Grafica di Giulia Yu
Victoria’s Secret, azienda di moda conosciuta a livello mondiale per le sue bellissime modelle con taglia 38, i famosi “angeli” e per
le sue collezioni di lingerie, è una delle compagnie attaccate di più per la “discriminazione” di corpi che non hanno i requisiti necessari per essere definiti "modelli". La notorietà di Victoria’s Secret, come ho già detto, è dovuta principalmente dall’impeccabilità delle sue figure modello. In molti, specialmente nell’ultimo decennio hanno presentato lamentele e accuse al brand, il quale avrebbe spinto milioni di ragazze a soffrire di disturbi alimentari secondo l'accusa. Alcune ex modelle hanno dichiarato però, di averne sofferto veramente. La stessa Bridget Malcolm è tornata, a settembre di quest’anno, a parlare del marchio definendolo tossico, dopo la sua esperienza del 2016. Durante un’intervista al programma televisivo “60 Minutes” ha espresso le seguenti parole «Avevo un disturbo alimentare e facevo affidamento sui farmaci anti-ansia.

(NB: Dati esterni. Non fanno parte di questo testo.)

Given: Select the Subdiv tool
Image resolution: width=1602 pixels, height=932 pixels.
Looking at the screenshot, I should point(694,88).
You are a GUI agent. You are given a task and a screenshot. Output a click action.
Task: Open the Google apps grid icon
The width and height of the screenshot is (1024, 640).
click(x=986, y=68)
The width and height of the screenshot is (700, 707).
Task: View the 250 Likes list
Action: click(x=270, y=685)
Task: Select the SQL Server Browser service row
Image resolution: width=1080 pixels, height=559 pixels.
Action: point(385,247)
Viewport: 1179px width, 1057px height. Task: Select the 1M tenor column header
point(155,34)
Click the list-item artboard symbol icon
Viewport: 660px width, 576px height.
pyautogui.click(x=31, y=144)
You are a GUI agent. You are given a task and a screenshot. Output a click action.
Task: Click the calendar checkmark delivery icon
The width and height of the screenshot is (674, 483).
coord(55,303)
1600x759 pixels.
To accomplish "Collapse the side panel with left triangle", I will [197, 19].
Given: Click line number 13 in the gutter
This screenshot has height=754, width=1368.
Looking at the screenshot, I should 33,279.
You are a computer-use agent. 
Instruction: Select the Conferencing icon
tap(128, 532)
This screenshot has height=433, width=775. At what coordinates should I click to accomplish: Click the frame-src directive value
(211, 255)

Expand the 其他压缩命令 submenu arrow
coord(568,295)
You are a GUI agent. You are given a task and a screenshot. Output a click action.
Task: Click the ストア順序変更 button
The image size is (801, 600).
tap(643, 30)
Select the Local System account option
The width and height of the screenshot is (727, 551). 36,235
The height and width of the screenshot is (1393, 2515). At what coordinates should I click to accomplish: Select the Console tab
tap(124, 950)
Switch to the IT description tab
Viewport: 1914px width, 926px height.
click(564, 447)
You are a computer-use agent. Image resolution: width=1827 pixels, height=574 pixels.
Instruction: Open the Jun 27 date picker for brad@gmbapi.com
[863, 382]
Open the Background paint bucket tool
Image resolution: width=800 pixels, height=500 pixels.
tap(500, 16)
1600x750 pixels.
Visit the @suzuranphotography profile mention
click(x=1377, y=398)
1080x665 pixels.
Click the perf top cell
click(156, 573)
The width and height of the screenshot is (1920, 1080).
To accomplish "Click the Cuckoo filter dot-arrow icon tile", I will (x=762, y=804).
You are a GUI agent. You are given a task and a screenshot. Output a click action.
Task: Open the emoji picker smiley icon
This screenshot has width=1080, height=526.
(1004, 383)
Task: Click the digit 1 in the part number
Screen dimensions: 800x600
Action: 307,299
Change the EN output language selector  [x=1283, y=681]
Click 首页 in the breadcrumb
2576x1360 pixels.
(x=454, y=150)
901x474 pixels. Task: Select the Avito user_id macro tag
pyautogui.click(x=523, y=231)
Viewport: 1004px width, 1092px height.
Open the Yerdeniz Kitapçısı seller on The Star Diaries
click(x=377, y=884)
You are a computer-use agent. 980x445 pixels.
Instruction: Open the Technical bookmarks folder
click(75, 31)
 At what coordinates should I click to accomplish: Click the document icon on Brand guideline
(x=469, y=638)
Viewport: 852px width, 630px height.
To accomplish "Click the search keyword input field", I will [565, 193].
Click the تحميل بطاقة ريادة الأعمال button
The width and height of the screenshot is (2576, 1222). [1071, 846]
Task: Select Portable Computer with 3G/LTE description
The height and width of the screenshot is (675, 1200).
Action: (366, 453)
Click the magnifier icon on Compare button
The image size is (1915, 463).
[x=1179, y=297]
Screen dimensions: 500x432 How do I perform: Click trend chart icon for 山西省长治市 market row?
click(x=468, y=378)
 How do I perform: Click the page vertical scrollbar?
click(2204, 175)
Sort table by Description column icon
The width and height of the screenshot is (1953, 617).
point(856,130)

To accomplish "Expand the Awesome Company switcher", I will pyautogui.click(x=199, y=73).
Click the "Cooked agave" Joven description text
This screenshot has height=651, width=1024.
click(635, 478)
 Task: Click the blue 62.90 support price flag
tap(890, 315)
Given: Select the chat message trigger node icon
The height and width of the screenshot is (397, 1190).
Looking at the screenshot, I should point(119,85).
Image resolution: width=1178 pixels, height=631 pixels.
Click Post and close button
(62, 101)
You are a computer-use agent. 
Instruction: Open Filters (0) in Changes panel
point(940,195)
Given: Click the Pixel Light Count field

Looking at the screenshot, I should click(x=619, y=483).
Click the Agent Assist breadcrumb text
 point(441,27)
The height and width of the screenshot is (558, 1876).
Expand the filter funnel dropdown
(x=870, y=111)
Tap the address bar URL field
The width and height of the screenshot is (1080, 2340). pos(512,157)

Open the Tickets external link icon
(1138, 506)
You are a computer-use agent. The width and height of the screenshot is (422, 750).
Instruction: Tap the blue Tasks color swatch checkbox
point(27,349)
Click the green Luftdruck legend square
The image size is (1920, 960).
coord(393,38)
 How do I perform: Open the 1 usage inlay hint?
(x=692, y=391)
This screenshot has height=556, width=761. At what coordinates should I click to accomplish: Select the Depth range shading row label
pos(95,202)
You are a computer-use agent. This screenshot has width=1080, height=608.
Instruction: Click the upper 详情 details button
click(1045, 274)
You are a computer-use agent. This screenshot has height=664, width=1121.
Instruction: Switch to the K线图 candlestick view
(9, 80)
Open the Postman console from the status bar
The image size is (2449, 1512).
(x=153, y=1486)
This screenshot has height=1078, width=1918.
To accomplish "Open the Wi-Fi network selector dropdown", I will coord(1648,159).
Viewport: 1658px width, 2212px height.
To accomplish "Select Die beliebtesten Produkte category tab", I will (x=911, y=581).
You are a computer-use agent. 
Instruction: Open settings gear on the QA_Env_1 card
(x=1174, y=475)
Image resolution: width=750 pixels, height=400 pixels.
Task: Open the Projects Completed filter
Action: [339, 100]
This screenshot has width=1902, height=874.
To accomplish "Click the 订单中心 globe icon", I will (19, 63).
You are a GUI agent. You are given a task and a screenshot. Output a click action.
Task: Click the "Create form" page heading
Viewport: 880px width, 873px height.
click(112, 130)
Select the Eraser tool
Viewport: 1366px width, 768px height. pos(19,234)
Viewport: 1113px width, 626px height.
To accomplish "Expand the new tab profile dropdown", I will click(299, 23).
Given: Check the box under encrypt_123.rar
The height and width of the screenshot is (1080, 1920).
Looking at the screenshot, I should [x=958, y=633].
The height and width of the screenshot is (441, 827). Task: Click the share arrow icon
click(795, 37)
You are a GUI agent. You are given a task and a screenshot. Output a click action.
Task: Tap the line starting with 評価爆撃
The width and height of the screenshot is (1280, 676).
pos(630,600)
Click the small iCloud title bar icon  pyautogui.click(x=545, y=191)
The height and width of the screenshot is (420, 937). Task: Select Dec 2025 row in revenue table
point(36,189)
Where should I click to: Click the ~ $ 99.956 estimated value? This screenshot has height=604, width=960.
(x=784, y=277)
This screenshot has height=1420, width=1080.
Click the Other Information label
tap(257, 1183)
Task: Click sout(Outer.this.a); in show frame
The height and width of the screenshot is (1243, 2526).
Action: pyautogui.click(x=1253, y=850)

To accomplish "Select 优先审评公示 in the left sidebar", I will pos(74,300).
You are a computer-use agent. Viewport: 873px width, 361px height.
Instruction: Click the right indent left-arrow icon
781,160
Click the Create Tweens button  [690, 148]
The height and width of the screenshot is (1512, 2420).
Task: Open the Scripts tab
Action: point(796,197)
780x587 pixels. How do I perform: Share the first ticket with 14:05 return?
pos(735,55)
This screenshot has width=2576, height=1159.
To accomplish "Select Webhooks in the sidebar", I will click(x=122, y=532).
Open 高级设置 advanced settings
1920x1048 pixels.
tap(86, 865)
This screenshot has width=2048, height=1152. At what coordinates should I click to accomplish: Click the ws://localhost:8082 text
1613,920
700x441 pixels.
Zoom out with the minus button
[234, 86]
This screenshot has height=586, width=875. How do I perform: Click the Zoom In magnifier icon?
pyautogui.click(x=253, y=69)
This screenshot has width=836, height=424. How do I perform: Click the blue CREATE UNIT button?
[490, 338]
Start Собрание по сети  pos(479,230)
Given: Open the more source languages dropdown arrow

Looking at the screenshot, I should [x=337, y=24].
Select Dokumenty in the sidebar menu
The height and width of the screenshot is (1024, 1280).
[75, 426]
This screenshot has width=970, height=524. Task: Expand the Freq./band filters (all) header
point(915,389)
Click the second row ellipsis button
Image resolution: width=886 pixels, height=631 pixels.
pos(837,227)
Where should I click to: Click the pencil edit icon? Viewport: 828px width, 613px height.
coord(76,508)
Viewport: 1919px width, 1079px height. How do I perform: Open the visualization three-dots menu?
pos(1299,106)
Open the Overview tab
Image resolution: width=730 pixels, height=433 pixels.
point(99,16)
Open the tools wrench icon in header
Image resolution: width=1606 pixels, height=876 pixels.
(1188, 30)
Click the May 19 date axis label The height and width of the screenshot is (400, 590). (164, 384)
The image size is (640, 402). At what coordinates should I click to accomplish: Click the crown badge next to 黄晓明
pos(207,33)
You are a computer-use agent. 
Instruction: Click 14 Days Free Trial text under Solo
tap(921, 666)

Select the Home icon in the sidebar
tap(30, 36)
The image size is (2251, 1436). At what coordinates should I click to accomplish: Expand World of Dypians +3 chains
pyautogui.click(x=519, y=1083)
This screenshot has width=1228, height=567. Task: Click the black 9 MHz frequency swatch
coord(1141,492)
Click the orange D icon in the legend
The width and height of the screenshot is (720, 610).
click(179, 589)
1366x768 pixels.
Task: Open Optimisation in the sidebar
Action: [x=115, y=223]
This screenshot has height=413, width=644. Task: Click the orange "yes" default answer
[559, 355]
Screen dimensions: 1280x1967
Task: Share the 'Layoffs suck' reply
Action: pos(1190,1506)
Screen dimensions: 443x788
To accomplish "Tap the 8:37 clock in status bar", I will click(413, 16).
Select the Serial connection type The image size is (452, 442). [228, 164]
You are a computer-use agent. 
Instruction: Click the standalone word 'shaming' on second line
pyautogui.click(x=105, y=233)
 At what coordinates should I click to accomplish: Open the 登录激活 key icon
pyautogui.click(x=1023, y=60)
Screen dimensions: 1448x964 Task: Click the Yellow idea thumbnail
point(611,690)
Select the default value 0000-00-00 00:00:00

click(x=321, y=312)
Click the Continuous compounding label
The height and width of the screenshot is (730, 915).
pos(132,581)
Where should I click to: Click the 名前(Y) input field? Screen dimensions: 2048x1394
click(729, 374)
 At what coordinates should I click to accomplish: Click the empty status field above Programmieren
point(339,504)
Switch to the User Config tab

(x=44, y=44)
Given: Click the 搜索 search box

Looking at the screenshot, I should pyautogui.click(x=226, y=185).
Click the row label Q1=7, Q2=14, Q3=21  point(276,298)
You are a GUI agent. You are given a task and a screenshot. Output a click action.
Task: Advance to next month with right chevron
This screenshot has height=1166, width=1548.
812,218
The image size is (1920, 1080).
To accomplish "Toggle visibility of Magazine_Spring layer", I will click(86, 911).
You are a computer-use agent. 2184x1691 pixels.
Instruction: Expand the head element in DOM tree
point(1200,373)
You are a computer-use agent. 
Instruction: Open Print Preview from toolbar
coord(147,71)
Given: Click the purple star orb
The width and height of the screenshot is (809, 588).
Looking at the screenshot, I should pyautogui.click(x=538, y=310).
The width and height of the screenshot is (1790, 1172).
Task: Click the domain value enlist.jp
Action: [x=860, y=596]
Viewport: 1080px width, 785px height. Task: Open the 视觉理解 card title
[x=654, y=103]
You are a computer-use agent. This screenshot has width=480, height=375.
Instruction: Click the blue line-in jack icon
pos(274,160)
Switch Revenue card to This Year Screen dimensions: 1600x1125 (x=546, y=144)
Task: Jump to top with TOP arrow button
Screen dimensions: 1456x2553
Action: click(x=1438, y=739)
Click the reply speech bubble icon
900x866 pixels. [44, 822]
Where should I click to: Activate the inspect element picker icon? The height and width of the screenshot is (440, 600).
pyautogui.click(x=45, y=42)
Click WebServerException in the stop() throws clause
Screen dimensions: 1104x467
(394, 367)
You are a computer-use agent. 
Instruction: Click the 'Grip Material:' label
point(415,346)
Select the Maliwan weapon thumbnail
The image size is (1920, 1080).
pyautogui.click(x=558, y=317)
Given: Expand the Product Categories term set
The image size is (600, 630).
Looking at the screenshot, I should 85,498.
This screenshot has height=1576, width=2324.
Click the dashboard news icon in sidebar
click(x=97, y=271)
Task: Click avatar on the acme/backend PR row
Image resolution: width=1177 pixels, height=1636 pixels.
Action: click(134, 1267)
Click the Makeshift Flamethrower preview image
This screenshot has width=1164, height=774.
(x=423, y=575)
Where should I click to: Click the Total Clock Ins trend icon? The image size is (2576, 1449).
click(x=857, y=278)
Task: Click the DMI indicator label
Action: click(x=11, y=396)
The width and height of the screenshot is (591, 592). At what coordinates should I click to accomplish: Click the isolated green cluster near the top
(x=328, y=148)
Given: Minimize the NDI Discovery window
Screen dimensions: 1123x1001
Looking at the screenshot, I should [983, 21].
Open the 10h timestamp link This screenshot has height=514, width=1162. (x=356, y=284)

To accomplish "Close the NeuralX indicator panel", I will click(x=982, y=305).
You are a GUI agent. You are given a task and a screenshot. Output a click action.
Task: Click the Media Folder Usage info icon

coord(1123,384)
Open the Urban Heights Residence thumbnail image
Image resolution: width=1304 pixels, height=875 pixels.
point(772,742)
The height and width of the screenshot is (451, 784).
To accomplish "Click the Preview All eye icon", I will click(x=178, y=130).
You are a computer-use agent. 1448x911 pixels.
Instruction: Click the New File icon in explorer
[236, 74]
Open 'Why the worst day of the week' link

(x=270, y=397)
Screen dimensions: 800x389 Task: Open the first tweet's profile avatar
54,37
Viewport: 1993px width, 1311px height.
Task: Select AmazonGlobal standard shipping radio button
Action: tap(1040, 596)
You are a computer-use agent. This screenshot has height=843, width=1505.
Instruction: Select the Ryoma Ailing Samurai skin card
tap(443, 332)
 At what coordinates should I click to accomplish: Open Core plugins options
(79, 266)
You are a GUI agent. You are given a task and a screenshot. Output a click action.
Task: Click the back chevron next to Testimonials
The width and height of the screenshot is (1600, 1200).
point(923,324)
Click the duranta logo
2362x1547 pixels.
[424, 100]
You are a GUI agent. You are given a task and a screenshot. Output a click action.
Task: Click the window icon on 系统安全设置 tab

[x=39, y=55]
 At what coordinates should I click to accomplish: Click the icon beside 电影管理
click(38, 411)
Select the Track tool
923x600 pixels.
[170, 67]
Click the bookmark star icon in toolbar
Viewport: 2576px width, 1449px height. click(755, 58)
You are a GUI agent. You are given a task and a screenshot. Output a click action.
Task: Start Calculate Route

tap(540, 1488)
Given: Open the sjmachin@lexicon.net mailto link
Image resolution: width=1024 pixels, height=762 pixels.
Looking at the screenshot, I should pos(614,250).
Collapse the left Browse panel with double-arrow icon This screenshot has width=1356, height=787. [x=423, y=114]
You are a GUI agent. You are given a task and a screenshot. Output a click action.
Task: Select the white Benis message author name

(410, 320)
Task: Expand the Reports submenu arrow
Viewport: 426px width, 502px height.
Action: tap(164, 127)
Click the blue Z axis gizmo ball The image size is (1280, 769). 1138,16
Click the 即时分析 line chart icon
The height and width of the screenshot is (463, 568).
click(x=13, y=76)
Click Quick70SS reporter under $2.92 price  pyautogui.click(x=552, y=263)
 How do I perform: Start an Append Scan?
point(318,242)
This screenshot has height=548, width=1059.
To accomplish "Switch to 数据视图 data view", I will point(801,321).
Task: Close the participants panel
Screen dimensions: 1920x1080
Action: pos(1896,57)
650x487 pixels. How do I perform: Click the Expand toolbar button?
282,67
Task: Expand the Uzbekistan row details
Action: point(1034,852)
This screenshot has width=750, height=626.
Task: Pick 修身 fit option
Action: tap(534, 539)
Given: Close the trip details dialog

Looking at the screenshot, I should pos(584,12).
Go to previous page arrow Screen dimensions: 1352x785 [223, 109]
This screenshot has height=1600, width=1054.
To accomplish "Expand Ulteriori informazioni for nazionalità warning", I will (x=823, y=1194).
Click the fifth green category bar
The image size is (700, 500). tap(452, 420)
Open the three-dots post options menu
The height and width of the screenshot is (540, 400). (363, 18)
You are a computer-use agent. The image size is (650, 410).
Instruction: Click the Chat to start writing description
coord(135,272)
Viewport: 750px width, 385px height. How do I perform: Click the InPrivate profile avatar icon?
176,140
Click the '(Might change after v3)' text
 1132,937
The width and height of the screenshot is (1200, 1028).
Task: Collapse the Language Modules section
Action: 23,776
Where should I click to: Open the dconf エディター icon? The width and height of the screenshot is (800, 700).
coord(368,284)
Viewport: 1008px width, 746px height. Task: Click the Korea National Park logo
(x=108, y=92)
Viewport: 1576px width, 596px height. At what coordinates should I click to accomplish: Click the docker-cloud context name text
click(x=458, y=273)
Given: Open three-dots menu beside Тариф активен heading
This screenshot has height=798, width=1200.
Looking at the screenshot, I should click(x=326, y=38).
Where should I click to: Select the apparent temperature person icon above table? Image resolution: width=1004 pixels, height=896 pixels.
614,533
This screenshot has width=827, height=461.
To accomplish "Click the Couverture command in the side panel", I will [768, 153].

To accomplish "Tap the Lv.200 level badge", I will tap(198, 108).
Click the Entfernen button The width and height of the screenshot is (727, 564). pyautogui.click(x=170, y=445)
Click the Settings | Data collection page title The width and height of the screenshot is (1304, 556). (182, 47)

Avevo costantemente attacchi di panico ed ero esausta. Il mio corpo era malnutrito, la mia mente era malnutrita, era implacabile. A quel tempo ciò che quell’azienda rappresentava per me e per tante altre donne era estremamente strumentale, esercitavano un controllo sulle donne».Questa è una delle tante dimostrazioni che le accuse sono parzialmente giustificate e veritiere. Per quanto mi riguarda, credo che si debba scendere più nel dettaglio e capire le dinamiche delle varie situazioni, e non limitarsi ad accusare il brand in generale.
Successivamente Victoria’s Secret ha introdotto le modelle curvy, e ha sempre portato avanti campagne sull’accettazione di se stessi e sull’amore per il proprio corpo. Le stesse modelle hanno dichiarato di sentirsi infatti, a proprio agio a sfilare per la compagnia, e nell’ambiente generale.
Vorrei aprire inoltre, una piccola parentesi sul Body Shaming.
Per Body Shaming si intende letteralmente “giudicare” e questo non deve essere sottovalutato. Infatti, anche quando sembra che si voglia dare pareri innocui, in realtà chi li subisce è naturale che si senta giudicato.
Frasi del tutto normali come “…ma quanti tatuaggi hai? ..., non dovresti pubblicare foto in costume…, ecc.”, se riferite in via riservata e tra amici non hanno alcun impatto negativo.
Diventano devastanti quando a queste domande possono accedere tutti pubblicamente ed è per questo che diventano un vero e proprio giudizio.
Il body shaming, di conseguenza, è un atteggiamento o un comportamento sociale rispetto al peso corporeo, alla corporatura e all’aspetto esteriore di se stessi e degli altri.
Si trasforma in una forma di bullismo verbale nell’atto di deridere, umiliare, criticare e valutare le persone unicamente per come appaiono.
La crescente popolarità dei social media e la divulgazione massiva di un modello di corpo ideale a cui ispirarsi rischiano di generare aspettative irrealistiche sui modi in cui si dovrebbe apparire.
Particolarmente vulnerabili a questo tipo di immagini e messaggi sembrano essere gli adolescenti, non solo perché maggiormente esposti ai social media, ma soprattutto per il profondo periodo di trasformazione che si trovano a dover affrontare.
Oltre alle importanti ripercussioni sull’autostima, gli studi fino a oggi condotti hanno riportato una serie di problematiche legate al body shaming che possono favorire l’insorgenza di veri e propri disturbi mentali.